Para mi sorpresa, acepta.
—Vamos, tengo hambre. —Sonríe ante mi expresión de incredulidad. —Mira te ves bien callada. —Se burla ante mi asombro.
Al salir al pasillo algunos de mis compañeros me miran sorprendidos. Daniel no suele sonreír, al menos en la oficina y menos a una compañera. Suele relacionarse poco con mujeres, aunque algunas han intentado acercarse a él, (hay que admitir que es bastante atractivo) pero Daniel es un hombre bastante hermético.
Caminamos por las calles llenas de luces y adornos navideños. Yo voy mirando todo con una sonrisa, pero él parece estar en otro mundo, con los ojos fijos en el suelo.
—No entiendo por qué la gente se emociona tanto por esto —comenta, señalando un escaparate lleno de juguetes y decoraciones.
—¿Cómo puedes no emocionarte? ¡Es la época más mágica del año!
—No es magia, es mercadotecnia. Todo está diseñado para que gastemos dinero en cosas que no necesitamos.
Me detengo y lo miro, incrédula.
—¿Siempre eres así de cínico?
—Solo soy realista.
Niego con la cabeza mientras me río.
—Realismo y cinismo no son lo mismo, Daniel. Tal vez lo que necesitas es recordar lo que se siente disfrutar la Navidad.
No responde, pero su postura cambia ligeramente. Parece que he tocado un punto sensible.
De regreso a la oficina, decido tomar un respiro de los temas navideños para revisar mis correos. Daniel, en su escritorio, está concentrado revisando presupuestos.

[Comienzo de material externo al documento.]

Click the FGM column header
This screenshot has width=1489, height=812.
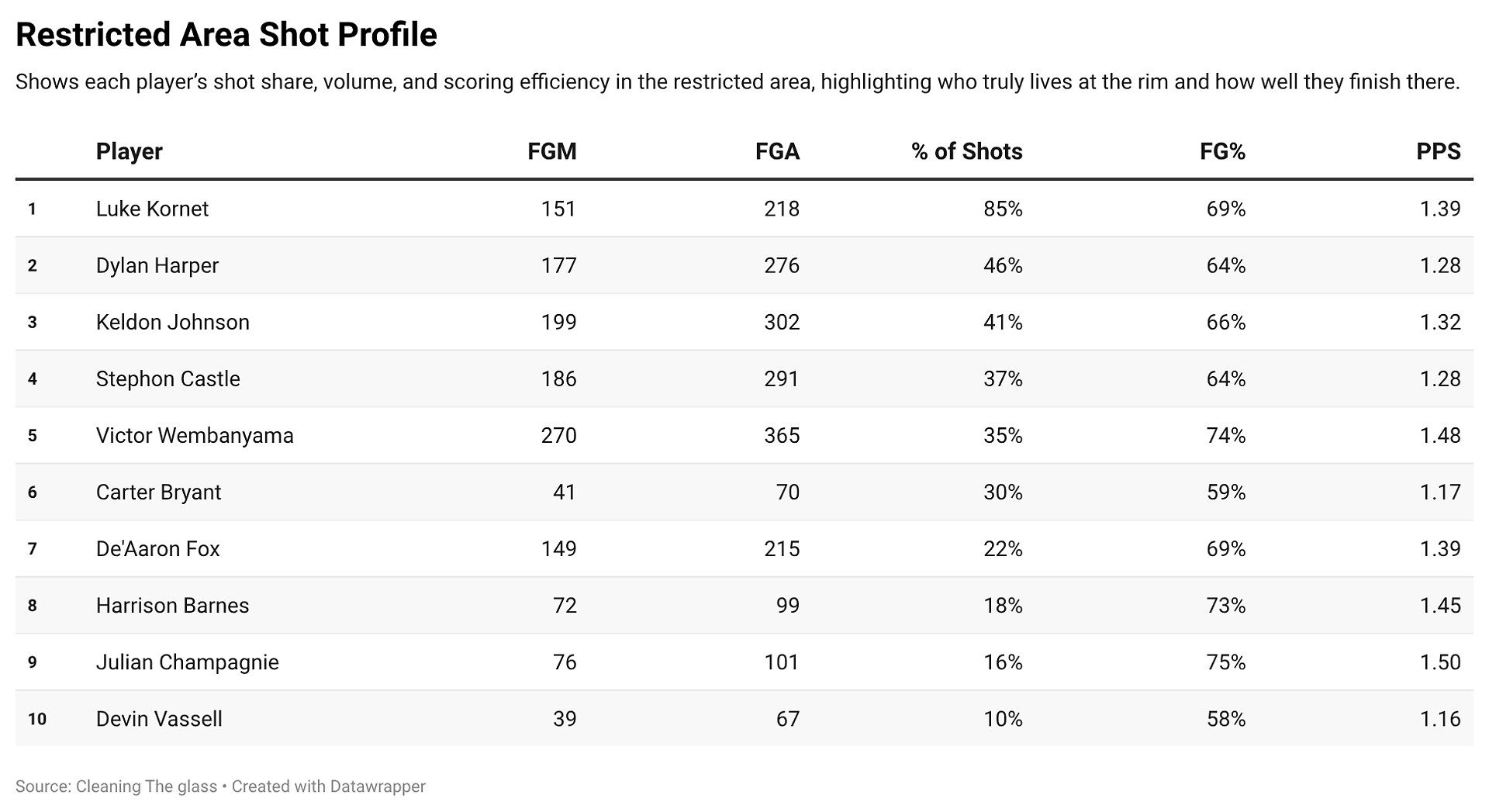click(x=551, y=151)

Las horas han pasado y ya no ha vuelto a hablar. Vuelve a ser el Daniel Santos de antes.
Me niego a que vuelva a cerrarse así que sin mucho que perder me lanzo a la piscina de cabeza con mi pregunta.
—Por cierto, ¿tienes algún recuerdo navideño que te haya marcado? —pregunto de repente.

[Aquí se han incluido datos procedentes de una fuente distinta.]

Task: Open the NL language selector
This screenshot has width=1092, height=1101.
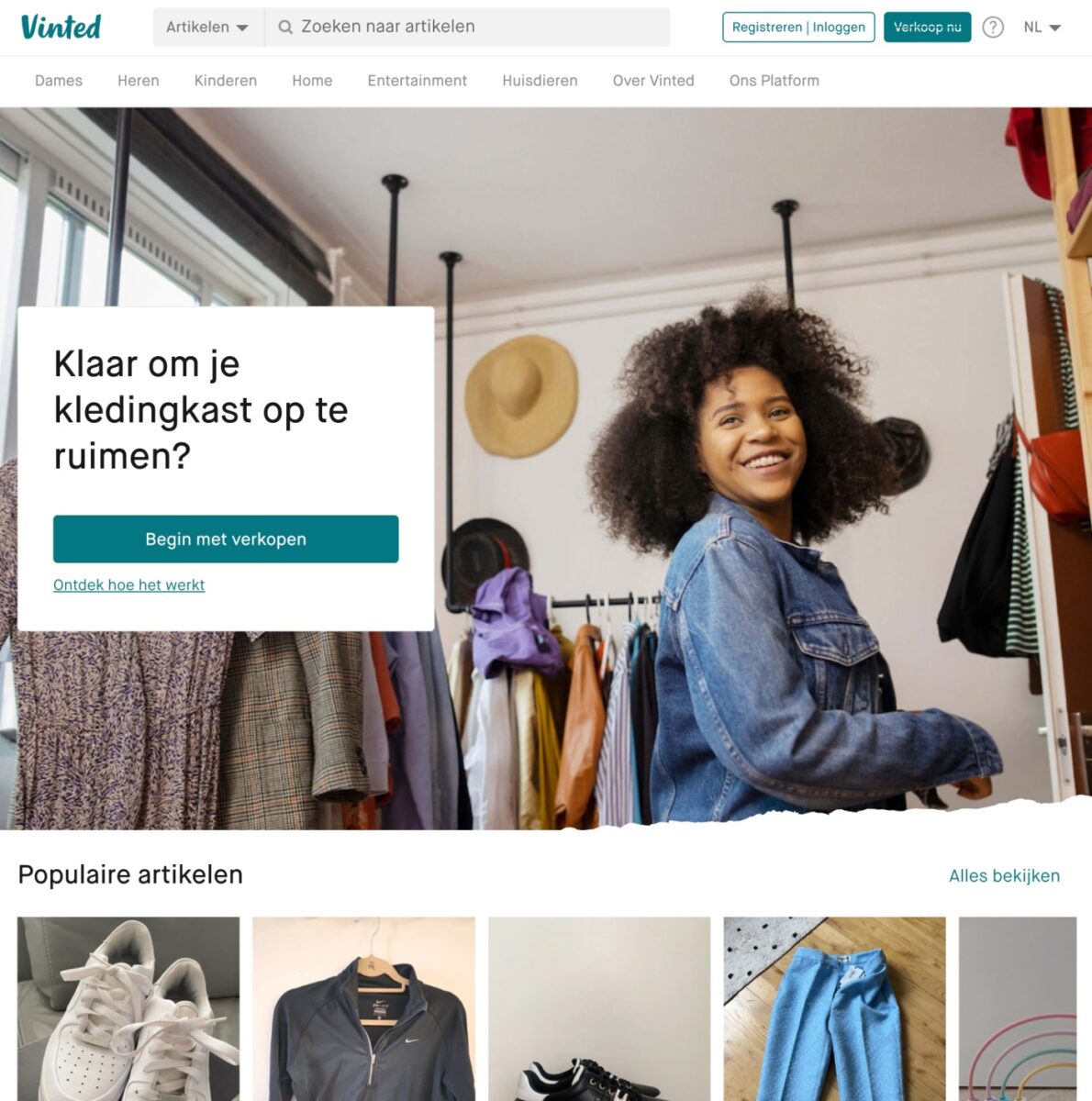Action: [1042, 28]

Levanta la vista, desconfiado.
—¿Por qué preguntas eso?
—Porque no entiendo cómo alguien puede odiar tanto la Navidad. Tiene que haber una razón.
Se queda callado un momento, como si estuviera debatiendo cuánto decirme. Finalmente, deja el bolígrafo sobre la mesa y para mí sorpresa responde.

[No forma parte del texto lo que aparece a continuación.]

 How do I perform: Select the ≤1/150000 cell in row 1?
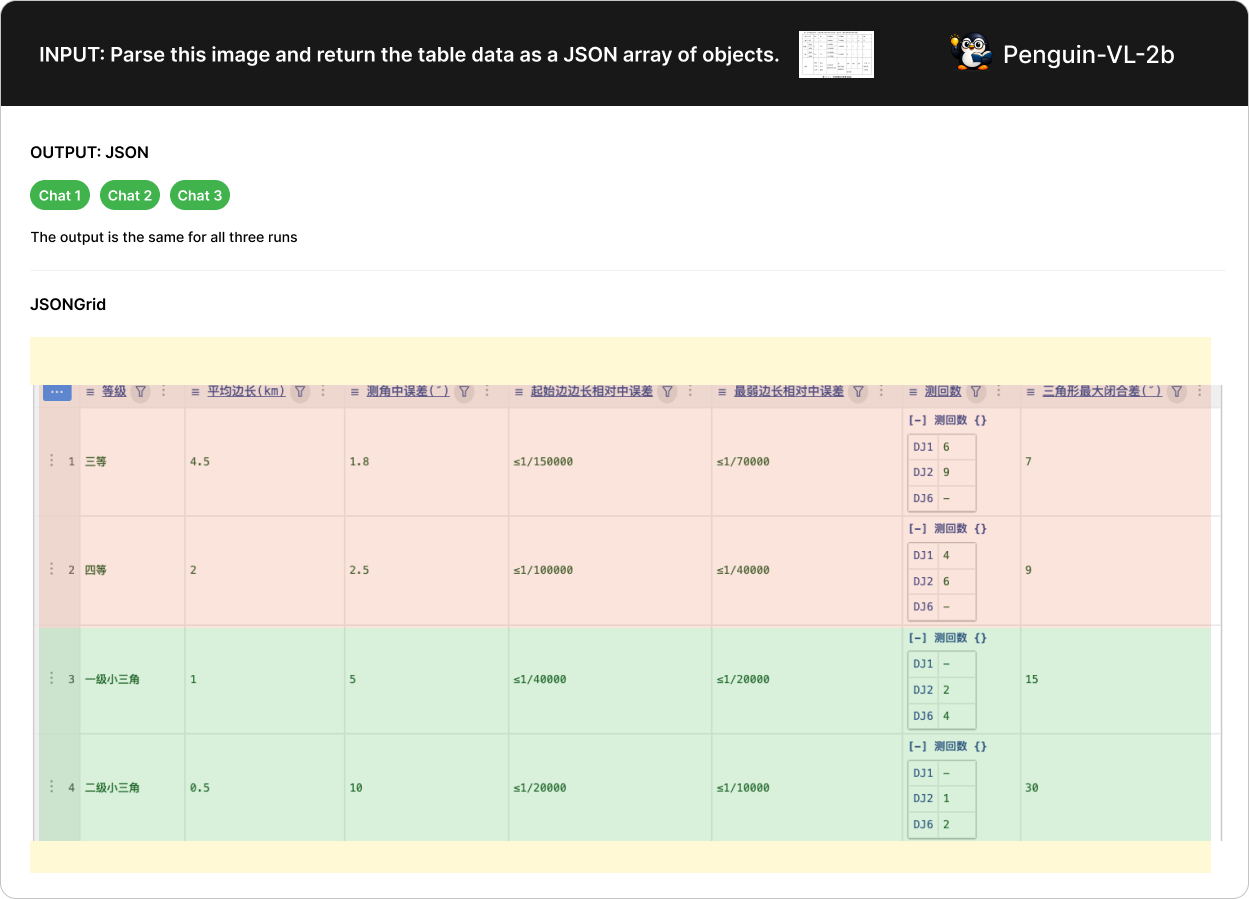pyautogui.click(x=543, y=462)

—Cuando era niño, mis vecinos organizaban grandes reuniones familiares en Navidad. Todo era perfecto para ellos: risas, comida, regalos… para nosotros una familia humilde era una reunión familiar y recibíamos un pequeño objeto que mi madre conseguía trabajando horas extras, pero cuando mi mamá murió, mi padre dejó de hacerlo, dejo de celebrarlo y ni siquiera explicó porque ya no venía papá Noel. Las navidades se volvieron días más del calendario. Y con cinco años pensé que la culpa era mía. Pero, ¿sabes? La culpa no era de mi padre, es del consumismo que nos ciega en estas fechas.
Siento un nudo en la garganta. Hay algo en su voz, una mezcla de nostalgia y tristeza, que me parte el corazón.
—Lo siento mucho —digo suavemente.
—No tienes que sentirlo. Solo aprendí a no esperar demasiado de esta época.
Lo miro con determinación.
—Bueno, tal vez este año puedas esperar algo diferente. Yo soy buena compañera en navidad, —le sonrío y encojo mis hombros.
Me devuelve la mirada, y por primera vez su expresión parece un poco menos rígida.